Every time you go to a grocery store, there are many promotional displays to convince you to buy more. I worked with a large CPG company to empower their sales team to better sell, schedule, and manage their work. Our team merged and streamlined their workflows in one portable tablet app. As the sole designer, I led the UX portion from research, to negotiating features, to final visuals.
One new feature I worked on was an MVP to help the internal team analyze the success of various promotions.
The company tracks the total sales of items, but understanding individual promo displays is challenging as all items use the same SKU. Gathering meaningful data would help sales reps and the company plan and execute more profitable promotions.
I observed that reps walk around the store and manage displays by section. I also worked with the business team to narrow down details recorded from 15 to the 7 most helpful. All details selected are important for identifying unique displays and planning promotions.
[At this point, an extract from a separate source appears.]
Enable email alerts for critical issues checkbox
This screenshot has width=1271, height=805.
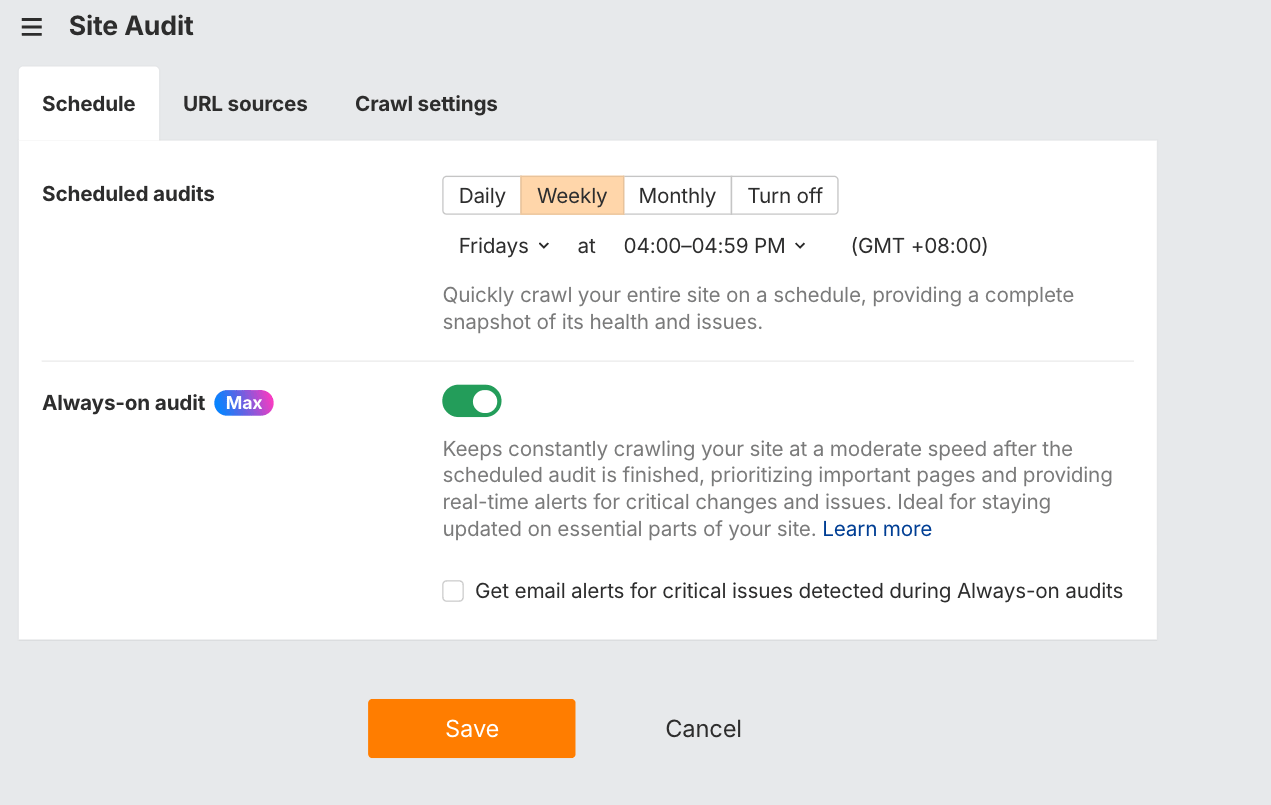(454, 592)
I collaborated with the dev team early and throughout the process to go over feasibility, reduce development time, and brainstorm ways to improve the experience and interactions. I also iterated through requirements, workflow, and UI multiple times with the product team.
I knew I needed to test if the layout felt intuitive and non-intrusive as sales reps are reviewing and building displays while juggling their tablet. I found that:
I saw reps walking section to manage their displays so I created the display manager to line up with their mental model. Displays are grouped by location and can be dragged between areas just as they are physically moved in stores. Displays are in rows to show more displays at once and make it easy to compare content.
Reps were worried about the amount of time to add displays, so I worked with key stakeholders to simplify required and optional fields. I prioritized data and added smart defaults such as automatic location and date. To keep the popover short, the most plausible options are surfaced based on date ranges, frequency, and recency.
In testing I foud that add and edit needed to be approached differently to keep it simple. Users can quickly edit items by tapping a detail on the main page or tap the arrow to see all details. Reps usually only edited 1-2 things at a time so an overview list is shown to reduce scrolling.
I had a hypothesis that a way to measure display success is by how often it needs to be refilled. I came up with two easy ways for the rep to track this important metric.
Currently the application is working well to gather data to be communicated between individuals and the promotion team, and I see lots of potential for individual reps to better collaborate with each other. Ideas include sharing photos of cool displays they’ve built and being able to mark the performance of displays.